William “Bill” Nimke is executive director/founder of All Hands Boatworks, Inc. (est. 2013). For more than 30 years, he has championed project-based, experiential education and mentoring for Milwaukee-area youths. Before AHB, Bill founded and directed a public charter high school. Bill was a founding member of Pier Wisconsin, which built the S/V schooner, Denis Sullivan. He was its first education director for eight years, where he developed the education programming for thousands of K-12 students and the public. He is a past recipient of the Distinguished Informal Science Educator of the Year award from the National Science Teachers Association.

Inka Petersen is a wooden boatbuilder, educator, and sailor with many years of experience in commercial boatyards and non-profits alike. Formerly based in the SF Bay Area, she now is the youthwork liaison at the Arbeitskreis für historischen Schiffbau in Ostfriesland e.V. in Emden, Germany.

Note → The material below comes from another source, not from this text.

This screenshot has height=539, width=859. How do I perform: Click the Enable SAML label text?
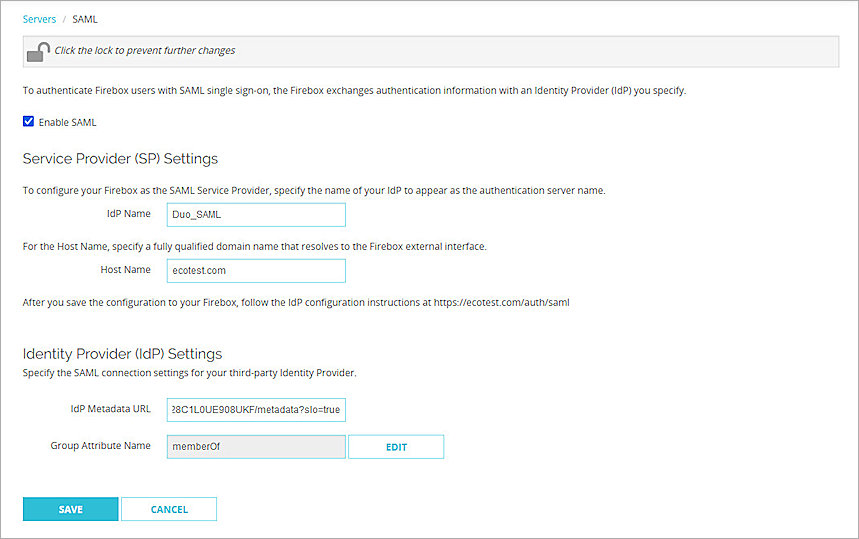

When not on or under a boat or teaching, Inka enjoys carving spoons, making art, gardening, creating community, and hanging out with her dog Lola who is also the boatyard and youth group supervisor.

Jim Taylor is a retired school administrator living in Peekskill, New York. Upon retirement in 2003, he volunteered as a historic interpreter portraying a slave who was a skilled cooper. He also shared his woodworking skills by using antique tools at a Rocking the Boat program, building a period pirogue on site. Intrigued by the kid’s enthusiasm and abilities he decided the start a similar program in his community and was granted a workspace and funding for a summer program in 2009. Since then he and his students have built over twenty wooden boats ranging from 8-22ft long. Jim also volunteers for a homeless project, a youth police academy, and the city Youth Bureau. A friend once told him that he failed retirement by being so busy.